Da mesma forma que ele faz com os políticos ele faz com os jornalistas. Coloca-se como um cérbero na porta do reino da morte, e diz: aqueles que defenderam a Dilma vão para o céu, os que defenderam o Serra vão para o inferno, e os que defenderam a Marina, purgatório neles. Mesmo assim, verifique-se aqueles que ficaram no primeiro turno com Marina e se no segundo turno, caíram do muro, não tem mais do que duas alternativas: Céu ou inferno. Enquanto aqui embaixo o José Serra fala no exterior sobre a situação da economia brasileira, que vai de mal a pior, enquanto um palhaço da Fundação Zapata, apoiadora de Dilma desde de muito tempo (veja aqui), manda ele se calar, da mesma forma que o rei da Espanha disse para o PILA Hugo Chaves, e a Dilma luta em Seul para não entornar o caldo da economia brasileira, sem soltar o discurso bonito, enquanto dure, da defesa dos mais pobres, o professor coloca alhos ao lado de bugalhos, discernindo-os com a maior precisão. Como diria o Lula no alvorecer do grande líder mundial: “Com menas sede ao pote, professor”.

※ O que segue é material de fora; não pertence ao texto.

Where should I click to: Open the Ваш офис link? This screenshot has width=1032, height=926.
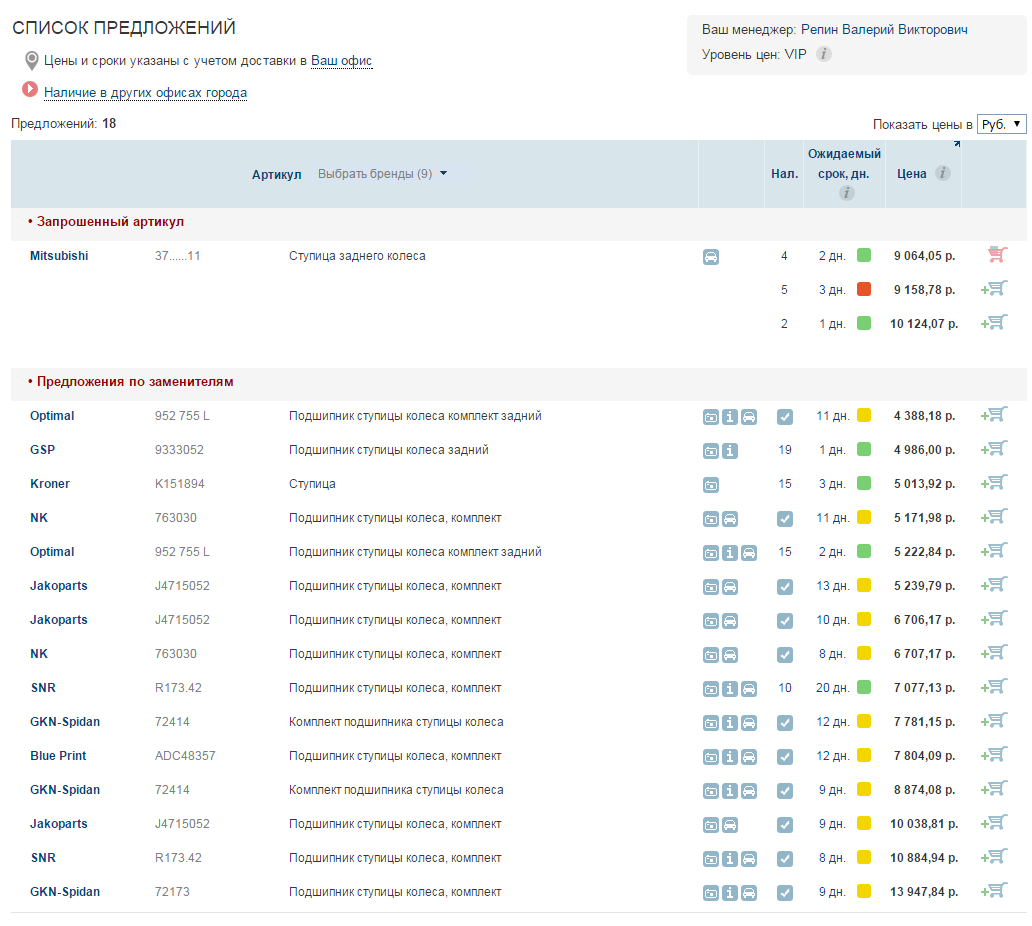(341, 61)
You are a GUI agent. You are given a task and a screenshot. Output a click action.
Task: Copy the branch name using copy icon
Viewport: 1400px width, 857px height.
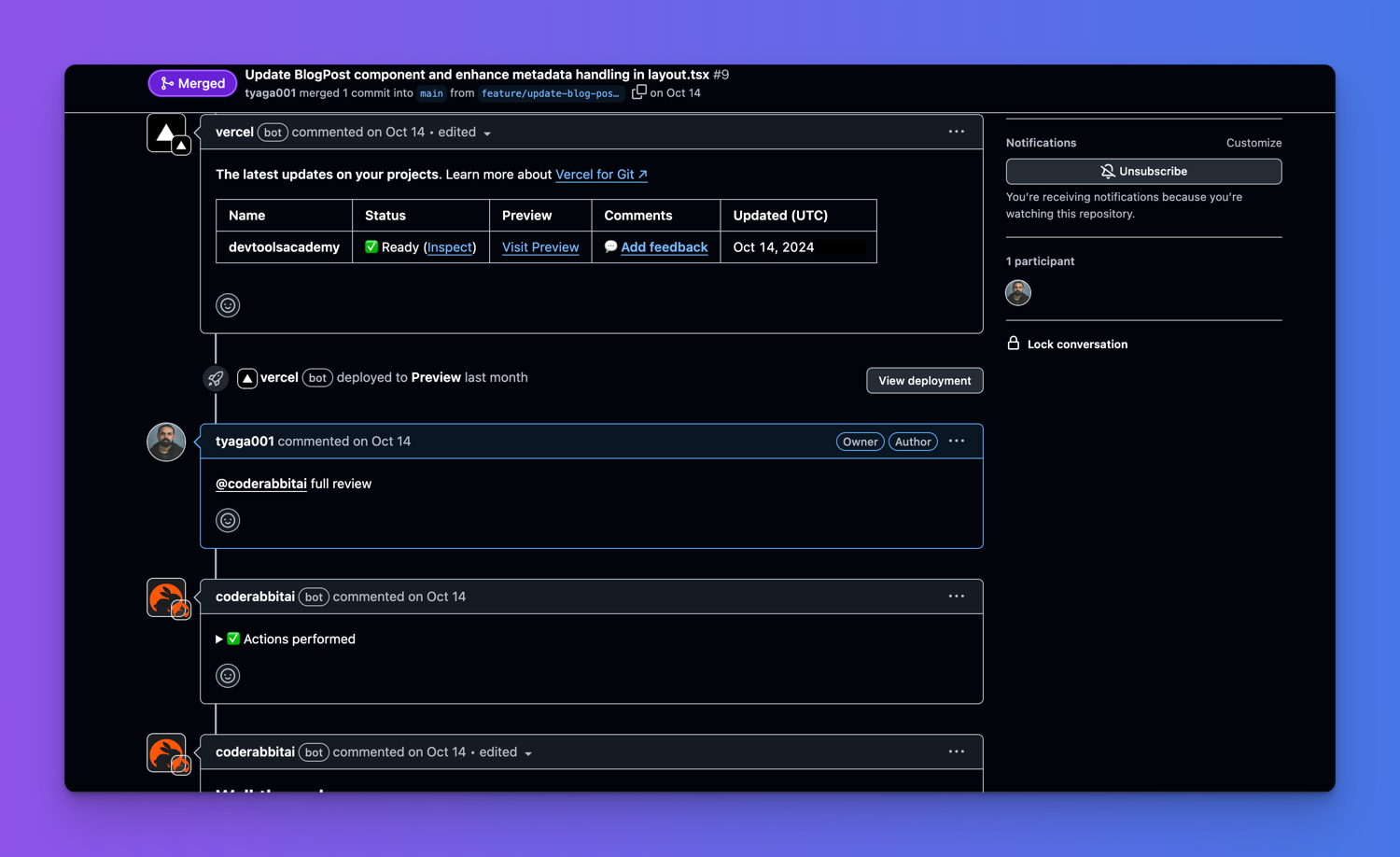tap(638, 92)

Quando o José Fernandes passa a falar sobre religião eu “sarto” fora. Não que eu ache pouco importante, mas porque não entendo muito além da Ave-Maria que já aprendi adulto. Isto é com a Lucinha. Entretanto, lendo o último parágrafo do texto do professor, tenho que concordar, hoje, ele mais do que eu admira o Lula. E diz muitas verdades, sobre Lula estar na história, ter feito coisas impressionantes, e ter valor. Quem negará? Eu apenas digo, que nos últimos tempos, falaram tanto isto a ele, que estragaram o rapaz. Ele agora se considera a própria encarnação de Deus na terra, e os judeus já estão dizendo que, agora sim, apareceu o verdadeiro “messias”. Os católicos que recebem o bolsa família o colocam junto do altar com Padre Cícero, e este último está quase caindo em desgraça. Os evangélicos, pelo menos o Edir Macedo, já está abrindo um templo em um país do terceiro mundo em homenagem ao novo Deus, e dizem que está sendo um sucesso de dízimos, e o será ainda mais com a vitória de Dilma.

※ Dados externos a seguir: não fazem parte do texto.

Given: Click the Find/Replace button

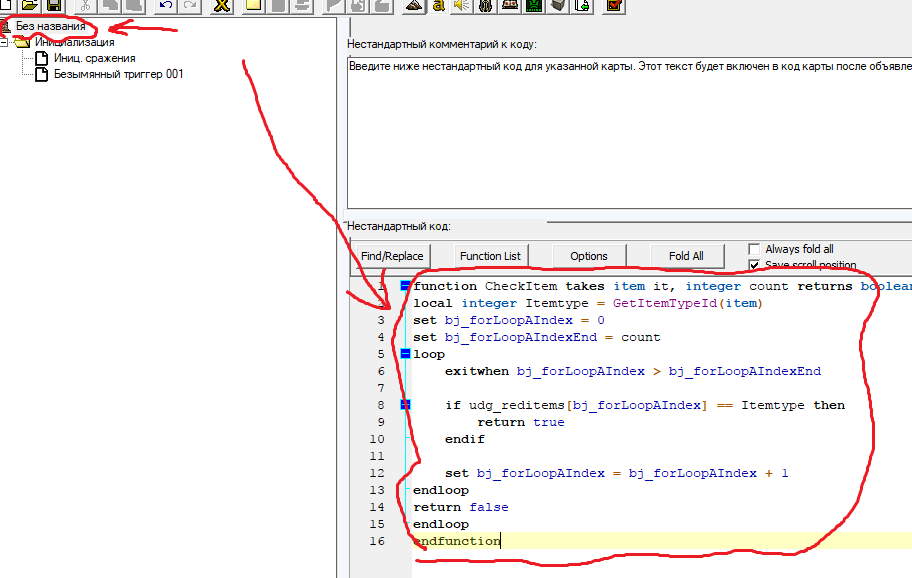Looking at the screenshot, I should coord(392,256).
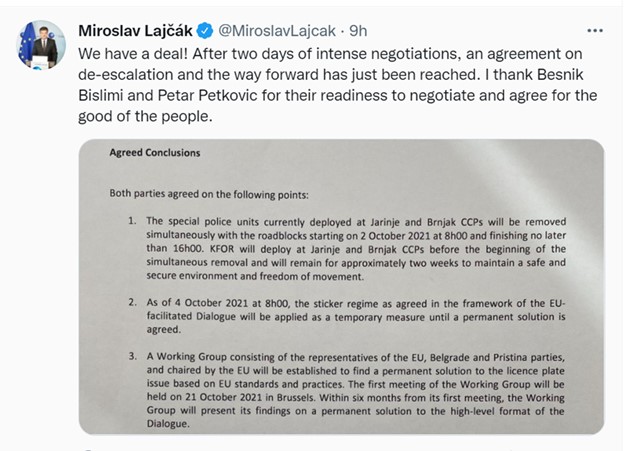Click the blue verified badge
This screenshot has width=624, height=451.
[205, 31]
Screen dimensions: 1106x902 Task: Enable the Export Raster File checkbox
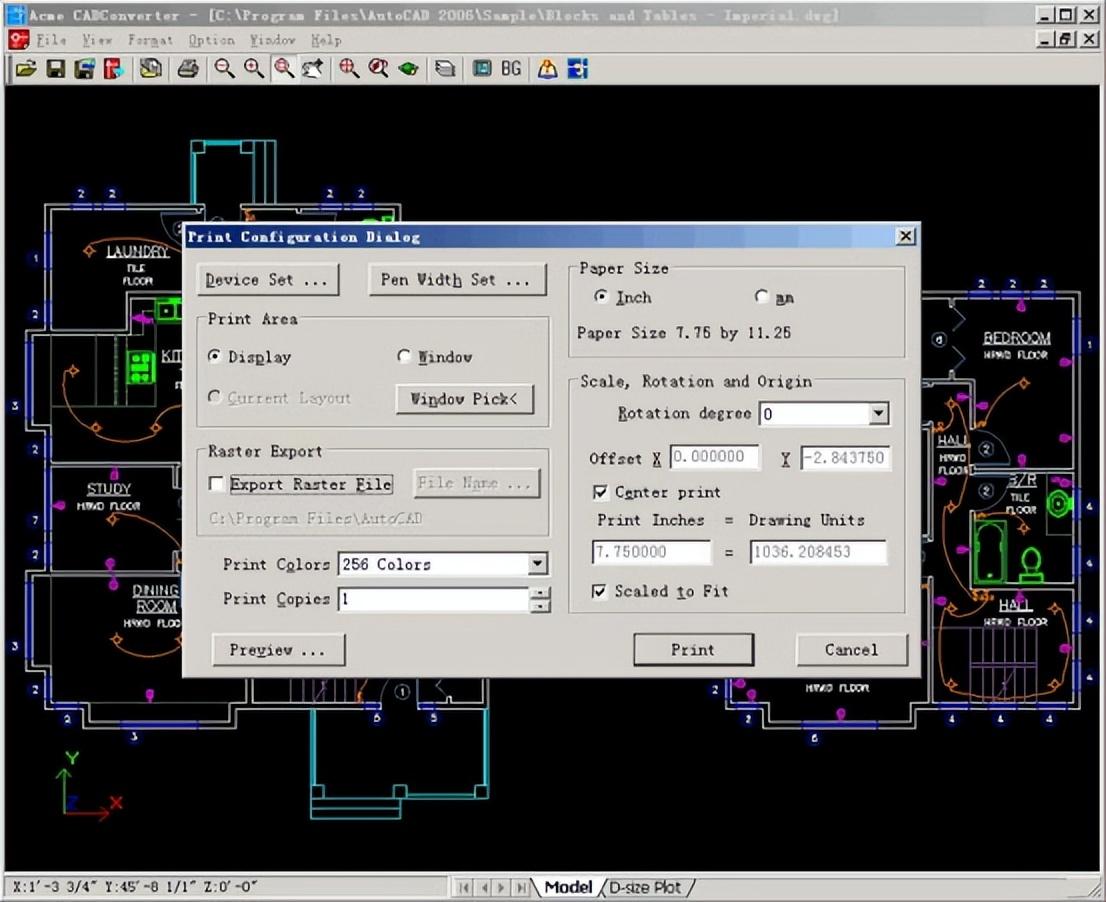[217, 484]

E só para concluir, eu sei que o professor sabe que entrar na história nem sempre é motivo de honraria. Eu como conterrâneo do Lula gostaria que ele entrasse nela com a grandeza igual a que começou, e não o fizesse com as baixezas que cometeu por achar que perder uma eleição, tirar-lhe-ia dela. Se a Dilma não consertar as burradas que o Lula, e ela também, praticaram em termos de gastos públicos, ele vai entrar na história apenas como o maior cabo eleitoral que já apareceu neste país. Espero que o Tiririca se saia melhor.